Выйдя в отставку, полковник поселился на даче и завел кур.
– Эких дур завел, – говаривал он, прихохатывая. – Команд не понимают, строем не могут – полная запущенность. Впрочем, худо ли: яйцо, мясцо, а хлопот, почитай, никаких.
И в самом деле никаких: с утра выпустил, вечером загнал. Ну там покормить, попоить, загончик слегка почистить – и все дела!
Самое беспокойное было – выгонять кур из бурьяна, росшего за участком.

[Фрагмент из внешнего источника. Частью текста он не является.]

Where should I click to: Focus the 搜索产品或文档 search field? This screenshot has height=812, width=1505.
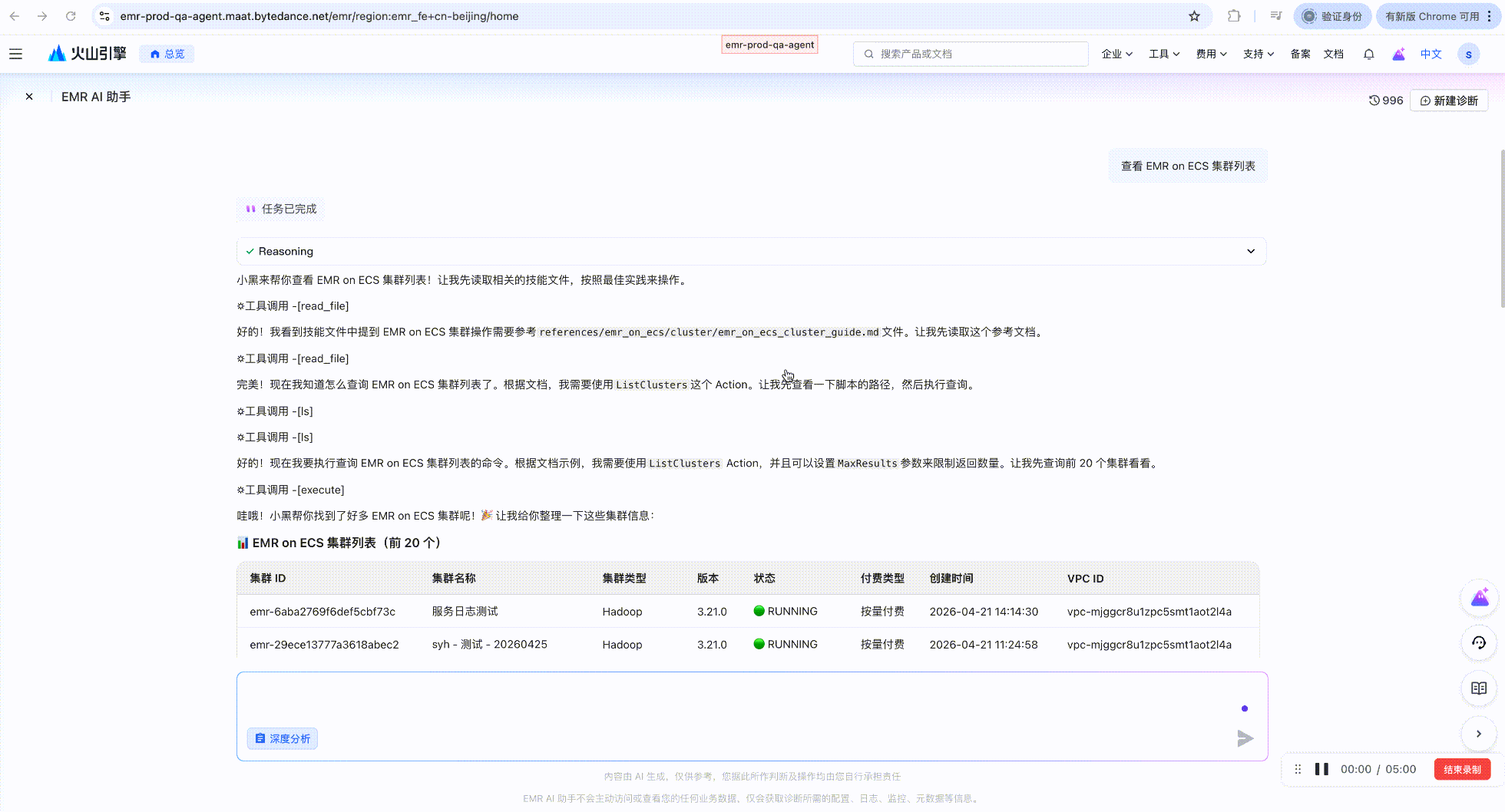pos(971,54)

Бурьян высокий, почти в полковничий рост, кур не видать, только квохтанье их сосредоточенное рассыпается пунктиром по всем направлениям.
Но полковнику даже нравилось ходить перед вечером но бурьяну, руками размахивать и кричать отрывистым вольным голосом.

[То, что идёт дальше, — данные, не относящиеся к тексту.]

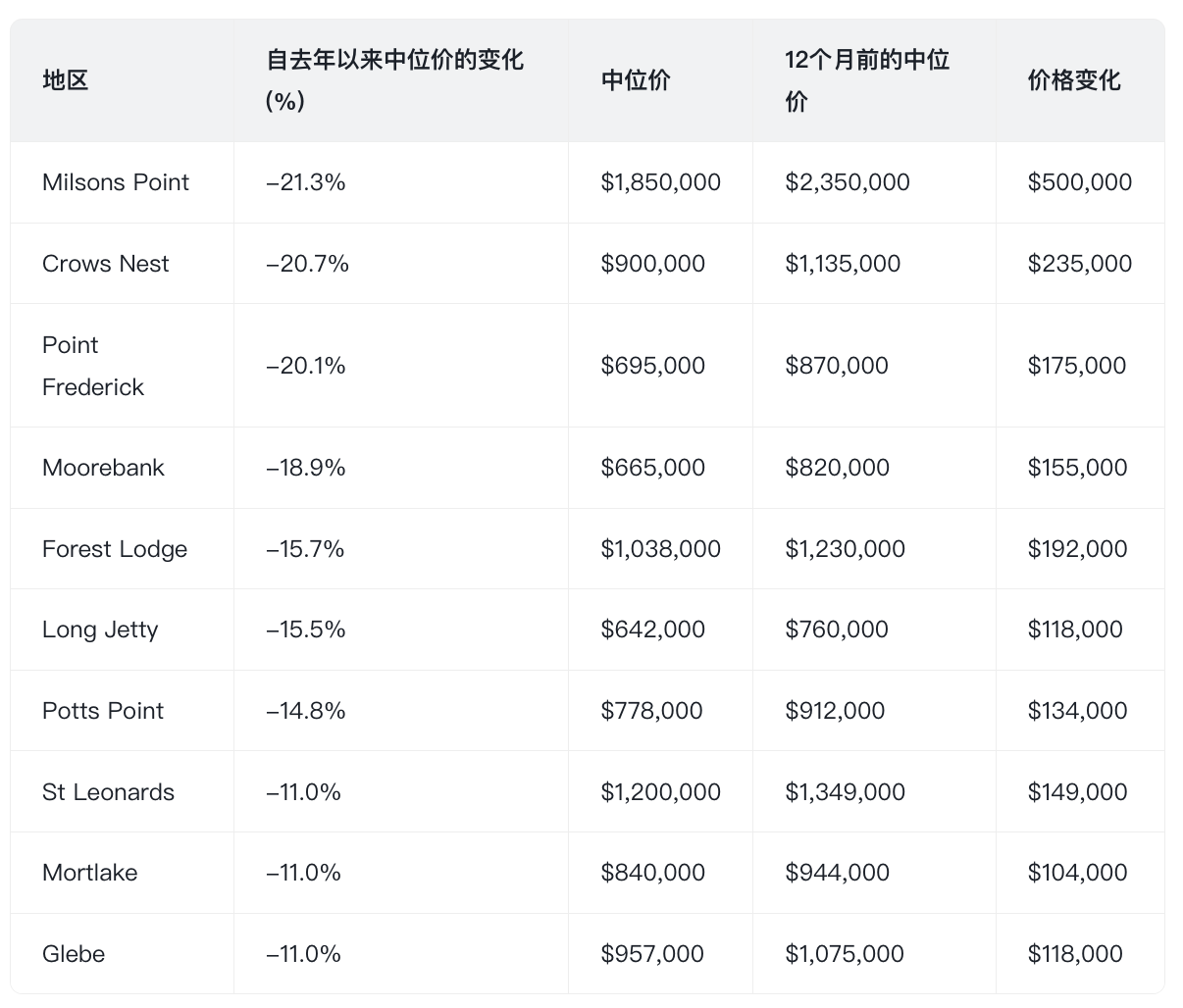
Task: Click the 自去年以来中位价的变化 column header
Action: click(394, 80)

В один из вечеров девчушка лет эдак пяти бежала домой из гостей прямоходом через полковничий бурьян. И вдруг – приспичило ей присесть.
А как раз в это время полковник начал по бурьяну ходить и злыднем кричать:
– А ну, вылазь, подлая тварь! Вылазь, говорю! А то ведь смотри у меня – живо ноги поотрываю! – и так он быстро-быстро дошагал до девочки.
А та сидит на корточках и встать боится: голос у полковника зычный, слова тяжелые, резкие.
– Дяденька, – говорит девочка, – не ругайте меня. Я больше не буду. Полковник встал вкопанно, дрожь ему в колени ударила, ужас горло перехватил: голос-то он услышал, а никого не видать.
– Что? – всхрипел. – Что ты сказала?
А из бурьяна опять:
– Дяденька, я больше не буду. Не ругайтесь.
И не видно никого.
Заревел полковник, голову ослабевшую руками прижал – и к дому. Сел у себя в комнате, губы скачут во все стороны, пот со лба валится. Сколько всякой ерунды неимоверной понагляделся и понаслушался за свою полковничью жизнь, но чтобы такое…
Вышел через час на крыльцо, а куры сами уже из бурьяна повылезли, ходят вокруг дома, пыль клюют, перекудахтываются негромко.
Смотрит на них полковник и никак не может понять, которая говорящая.
Ночь не спал, маялся, курил, думу думал, муку мыкал, а назавтра и запил как следует.
И кур этих раздолбанных за бесценок пропил.